**Request**
Please continue the forum thread below about the Spark course from where it stops.

##### Reading passage #####

(If you wonder what is Spark, in a very unofficial nutshell - it is a computation / big data / analytics / machine learning / graph processing engine on top of Hadoop that usually performs much better and has arguably a much easier API in Python, Scala, Java and now R)
It has more than 5000 students so far, and the Professor seems to answer every single Piazza question (a popular student / teacher message board).
So far it looks really good (It started a week ago, so you can still catch up, 2nd lab is due only Friday 6/12 EOD, but you have 3 days "grace" period... and there is not too much to catch up)
I use Spark for work (Scala API) and still learned one or two new things.
It uses the PySpark API so no need to learn Scala. All homework labs are done in a iPython notebook. Very high quality so far IMHO.
It is followed by a more advanced spark course (Scalable Machine Learning) also by Berkeley & Databricks.
(not affiliated with edx, Berkeley or databricks, just thought it's a good place for a PSA to those interested)
The Spark originating academic paper by Matei Zaharia (Creator of Spark) got him a PHd dissertation award in 2014 by the ACM (http://www.acm.org/press-room/news-releases/2015/dissertatio...)
Spark also set a new record in large scale sorting (Beating Hadoop by far): https://databricks.com/blog/2014/11/05/spark-officially-sets...
* EDIT: typo in "Berkeley", thanks gboss for noticing :)
Are you sure you can't download, or maybe they've changed recently.
Is it really more advanced regarding Spark? The requirements state explicitely that no prior Spark knowledge is required.

##### Dataset extract #####

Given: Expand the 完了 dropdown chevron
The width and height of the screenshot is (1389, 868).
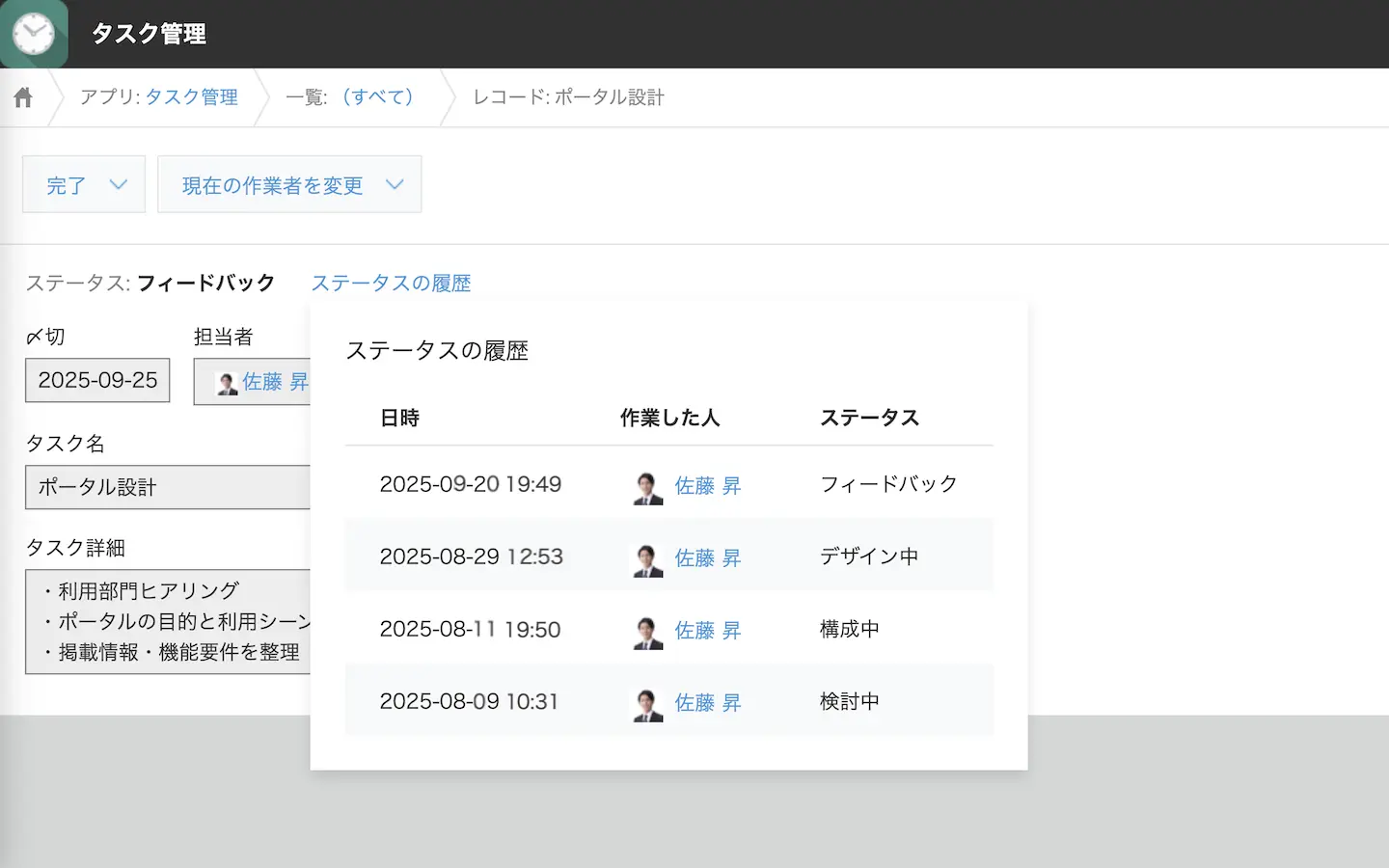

#####

**The response**
Can safely remove this part. Hadoop not required.
Spark does micro batch processing where as Hadoop traditionally does batch processing. Hadoop yarns is different now and even with old Hadoop if you can fit it into memory it can be supposely as fast according to a meetup I've attended.
There's also Apache Flink by data artisan.
It also has some nice data mining libraries, a library for handling streaming data, some connectivity to external data sources and a library for accessing data stored in its generic "data frames" via SQL. "Data frames" are just an abstraction for a dataset, but they are distributed, and in-memory and/or persistent.
Personally, I like to think of as an engine for data analysis/processing and queries, but different in that it is not really a "database" like you would traditionally consider. It's almost like if you took the SQL data processing engine out of your database and made it really flexible.
Edit: Also, all the functionality of Apache Spark is programmatically accessible in Java, Scala and Python, or through SQL with their Hive/thrift interface.
Another major change is that it supports Python 3 now.
However, I guess reduceByKey (and friends) don't benefit yet.
Their SGD implementation still uses TreeAggregate ( https://github.com/apache/spark/blob/e3e9c70384028cc0c322cce... ) so I wonder when they're planning to add some of the "Parameter Server" stuff (e.g. perhaps butterfly mixing or Kylix http://www.cs.berkeley.edu/~jfc/papers/14/Kylix.pdf )
SparkR appears to have strong integration into Rstudio, which is big news: http://blog.rstudio.org/2015/05/28/sparkr-preview-by-vincent...
There is a reason Microsoft acquired Revolution Analytics.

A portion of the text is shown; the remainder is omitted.